The horizontal width of the curve is a measure of how well the circuit will pick out (discriminate) the one desired frequency. The width is called Bandwidth, and the ability to discriminate between frequencies is known as SELECTIVITY. Both of these characteristics are affected by resistance. Lower resistance allows narrower bandwidth, which is the same as saying the circuit has better selectivity.
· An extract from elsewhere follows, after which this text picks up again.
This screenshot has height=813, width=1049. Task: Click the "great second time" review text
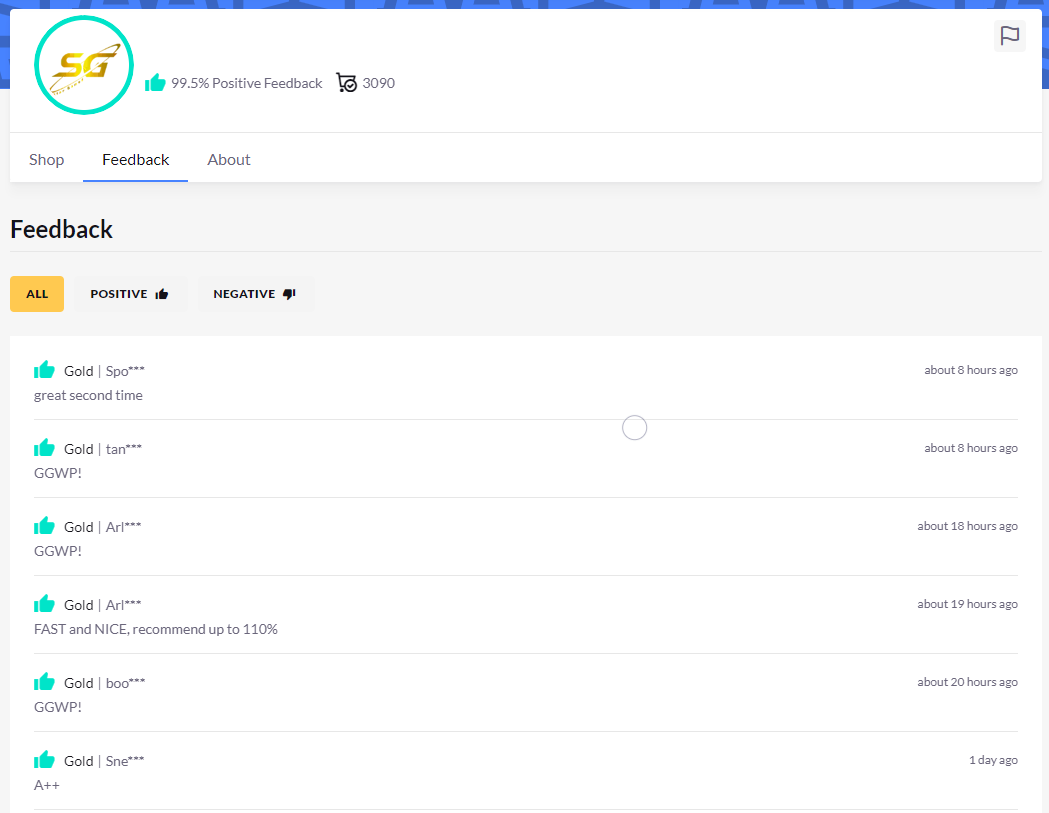(88, 395)
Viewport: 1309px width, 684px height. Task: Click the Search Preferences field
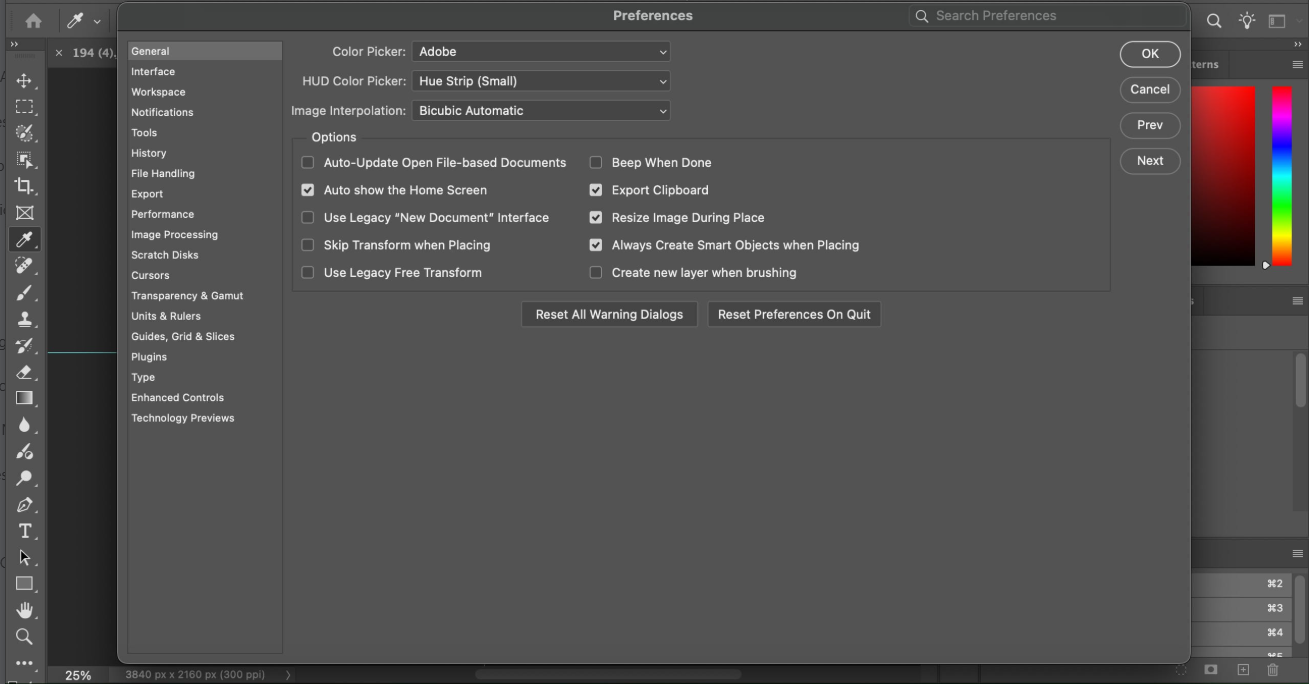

Resistance, then, is an unwanted quantity that cannot be eliminated but can be kept to a minimum by the circuit designers.

More on bandwidth, selectivity, and measuring the effects of resistance in resonant circuits will follow the discussion of parallel resonance.

Q-3.   State the formula for resonant frequency.

Q-4.   If the inductor and capacitor values are increased, what happens to the resonant frequency?

Q-5.   In an "ideal" resonant circuit, what is the relationship between impedance and current?

Q-6.   In a series-RLC circuit, what is the condition of the circuit if there is high impedance, low current, and low reactance voltages?

How the Parallel-LC Circuit Stores Energy

A parallel-LC circuit is often called a TANK Circuit because it can store energy much as a tank stores liquid. It has the ability to take energy fed to it from a power source, store this energy alternately in the inductor and capacitor, and produce an output which is a continuous AC wave. You can understand how this is accomplished by carefully studying the sequence of events shown in figure 1-8. You must thoroughly understand the capacitor and inductor action in this figure before you proceed further in the study of parallel-resonant circuits.

In each view of figure 1-8, the waveform is of the charging and discharging Capacitor Voltage. In view (A), the switch has been moved to position C. The DC voltage is applied across the capacitor, and the capacitor charges to the potential of the battery.

Figure 1-8A. - Capacitor and inductor action in a tank circuit.

In view (B), moving the switch to the right completes the circuit from the capacitor to the inductor and places the inductor in series with the capacitor. This furnishes a path for the excess electrons on the upper plate of the capacitor to flow to the lower plate, and thus starts neutralizing the capacitor charge. As these electrons flow through the coil, a magnetic field is built up around the coil. The energy which was first stored by the electrostatic field of the capacitor is now stored in the electromagnetic field of the inductor.

Figure 1-8B. - Capacitor and inductor action in a tank circuit.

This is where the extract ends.